With reference to the posts: Incorporating terrain data to predict canopy cover using randomForest in R and Random-Forest Classification of 10cm Imagery for species-distribution in R (no point-shapes)

I would like to know how and why would one's model to map canopy vs. non-canopy areas, improve if several predictor variables are added such as:

  • Vegetation indices
  • slope
  • elevation
  • aspect
  • multiple bands

If I do add several predictor variables to the training set, I have to predict the model over a raster stack consisting of the same layers right?

Therefore, can I incorporate bands from Landsat too (after down-scaling to 5.8 m) with my LISS IV bands, as part of the training data and the raster stack on which the model will predict?

Best Answer

One of the cool thing about random forest is that they probe at each node a random subset of the variables. The ones providing the split with best entropy (or other criteria) will be kept, while others will be discarded and possibly tested in a subsequent / different node. In very simple words, if a variable does not provide any information about the split (e.g. canopy vs non-canopy) will not be used in the final model. From the other point of view, a variable can become informative after a split on another variable, and, possibly, this variable will be useful at prediction time.

In principle, add all the information you can add (better if you have the prior knowledge that are somehow dependent with the outputs of your problem). Surely Landsat bands and images correlate well with the presence of canopy, so add them.

Personally, I use RF classifiers with thousands of variables. In these situations you only have to make sure that you employ many trees (prevent overfitting, in principle, the most you use the better it is) and that at each note you test indicatively sqrt(#variables) in order to explore properly your feature space. Regarding the fraction of training examples to use in bagging, I never observed significant differences in test accuracy. Training time can be better though.

Regarding your second point yes, all the variables that you use at training time have to be present at test (prediction) time. In the same order, with the same scaling. (Note that the scaling of the variable itself is not important for random forest, but the distribution of training and test data must obviously be the same!)

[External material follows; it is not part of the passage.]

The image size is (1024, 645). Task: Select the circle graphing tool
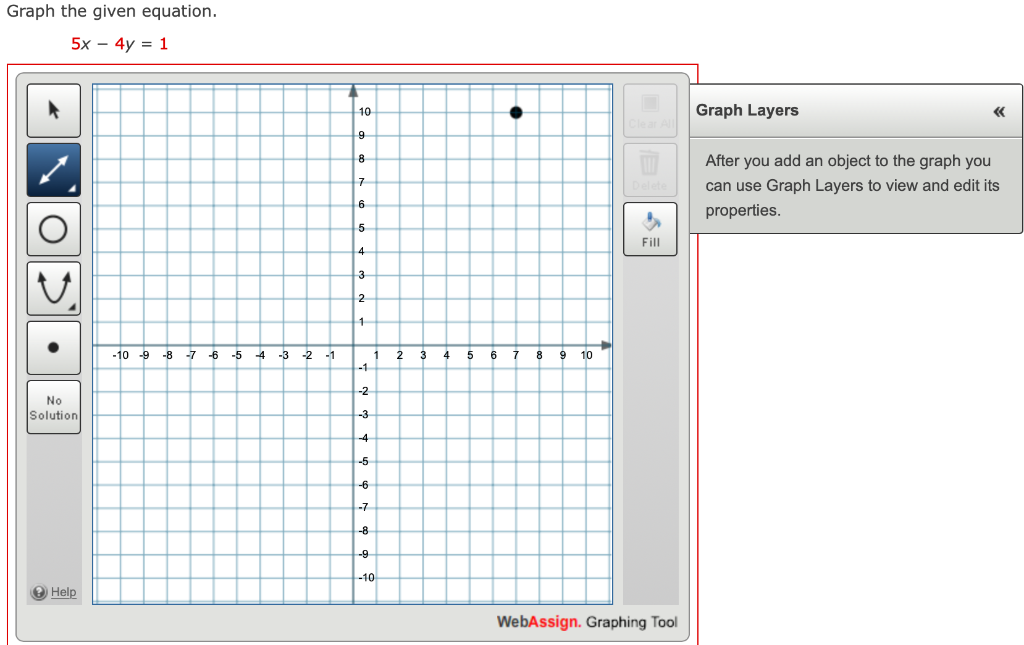[53, 228]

Regarding literature, the best thing I ever read about RF is this ("THE") RF tutorial. It is mostly biased towards computer vision applications (in particular towards the kinect body part recognition thing they developed) but is a very easy and nice read. After that, you should understand the whole RF thing. For remote sensing application IDK, maybe just browse academic journals. Surely a proper search with right keywords will give nice references.

EDIT: probably you will be interest only in the classification part of the above tutorial, but I suggest to read it entirely, it's very nice.